Bila dulu media massa pernah digegerkan oleh Muamar Emka dengan Jakarta Undercover dan Surabaya Undercover. Tentunya, berdasarkan hasil penelitian seks party dan mendarah dagingnya kebiasaan minum-minuman serta mengkonsumsi obat adiktif di kalangan tertentu.

Kini, kebobrokan di sekolah jebolan pejabat mulai terbongkar dalam bingkai IPDN Undercover.

‘Dalam hidup yang akan sampai seratus
Tahun kenapa tidak kau terjang saja segalanya ini
Telan kepahitan tanpa peduli’
, demikian salah satu petikan puisinya.

Kendati terkesan ikut-ikutan Emka, pemilihan judul IPDN Undercover sendiri tidak terlepas dari tujuan pemasaran. ”Secara teori, mengambil salah satu bagian sebagai judul buku sah-sah saja,” diakui Asep Syamsu Romli, Manajer Syaamil Pustaka.

Namun bagi Inu, ”Saya dan IPDN tidak terpisahkan. IPDN-lah awal kepopuleran saya. Setelah itu, tidak sedikit yang mempertanyakan latar belakang saya, termasuk dari mana saya mendapat keberanian. Buku ini merupakan jawaban saya atas pertanyaan-pertanyaan itu,” paparnya.

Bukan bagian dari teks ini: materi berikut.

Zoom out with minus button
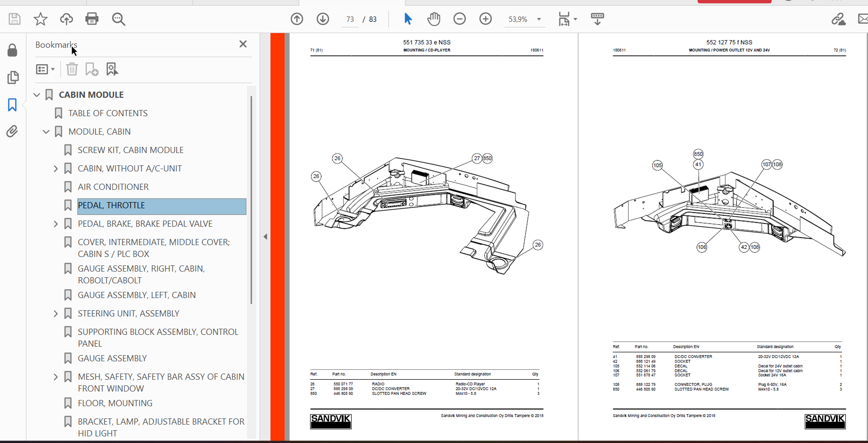point(459,19)
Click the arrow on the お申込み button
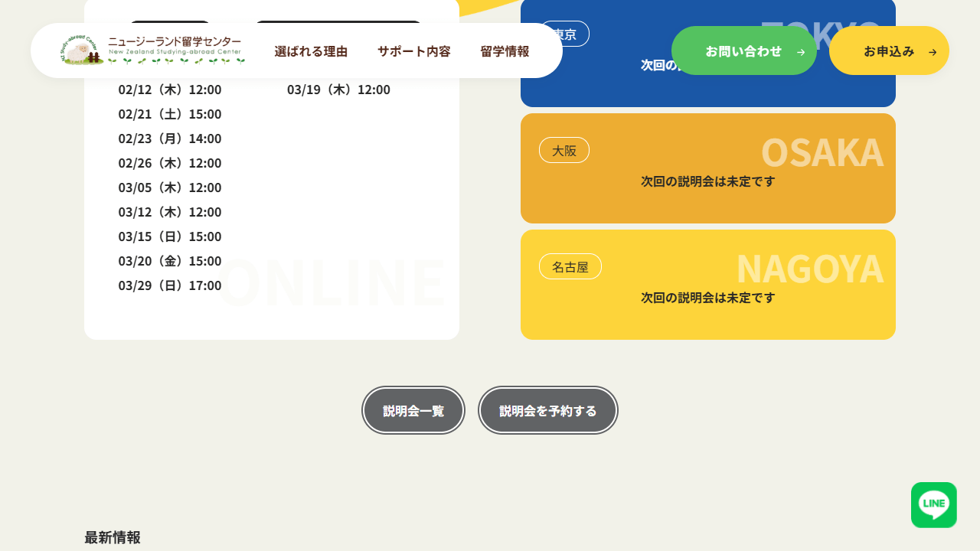This screenshot has height=551, width=980. (933, 52)
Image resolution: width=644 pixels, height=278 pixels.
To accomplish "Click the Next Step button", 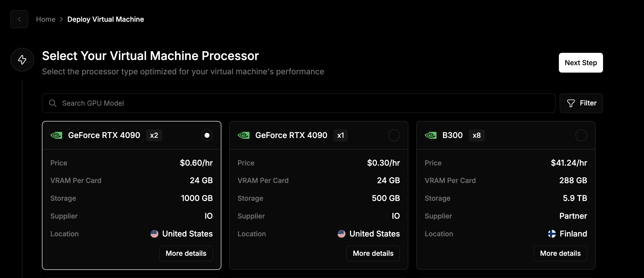I will (581, 63).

`Hanya sepertiga isi buku itu saja yang mengulas tentang almamaternya tersebut`. Sisanya, Inu berkisah tentang biografi dan asal-mula munculnya keberanian dalam diri ”sang burung kenari” (Pikiran Rakyat, 28/04)

Tentunya, kehadiran buku diharapkan dapat mempercepat proses pembongkaran prilaku ganjil dan mengusut tuntas aksi kekerasan terselubung yang terjadi di IPDN.

Pasalnya, setiap kelaliman lambat laun pasti akan terkuak juga. Terlebih lagi bila seluruh elemen masyarakat yang mengangani kasus tak bernurani itu memegang prinsip ’Suara rakyat adalah suara Tuhan. Kezaliman harus dilawan, kebenaran harus ditegakkan. Itu prinsip saya` layaknya seorang Inu Kencana Syafiie dalam menegakan keadilan dan kebenaran di tanah IPDN. []

*Penulis Mahasiswa Studi Agama-Agama Fakultas Filsafat dan Teologi Universitas Islam Negeri (UIN) Sunan Gunung Djati (SGD) Bandung dan aktivis LPIK (Lembaga Pengkajian Ilmu keIslaman) Bandung.

  1. Umumnya remaja atau orang yang menjelang dewasa, begitu hidup agak jauh sedikit dari orang tua (asrama/kost) mereka menganggap sebuah “kebebasan hidup” dalam arti sempit memungkinkan untuk dieksplorasi. Kecenderungan yang terjadi adalah sisi negatif dari sifat dasar manusia menjadi lebih tumbuh subur berkembang. Sehingga saya berpikir, telah menjadi sebuah eforia ketika sekelompok orang (praja) hidup dalam suatu komunitas yang difasilitasi secara istimewa dan diberi pilihan/janji untuk hidup dikemudian hari secara mudah serta layak. Terlebih lagi korps yang terbentuk bukan berangkat dari sebuah nurani kerakyatan untuk membangun bangsa namun eforia mengisi suatu tingkat jabatan dalam pemerintahan. Hanya saja, memang tidak semua buruk….tapi semua telah kelihatan tidak baik…ya institusinya ya prajanya.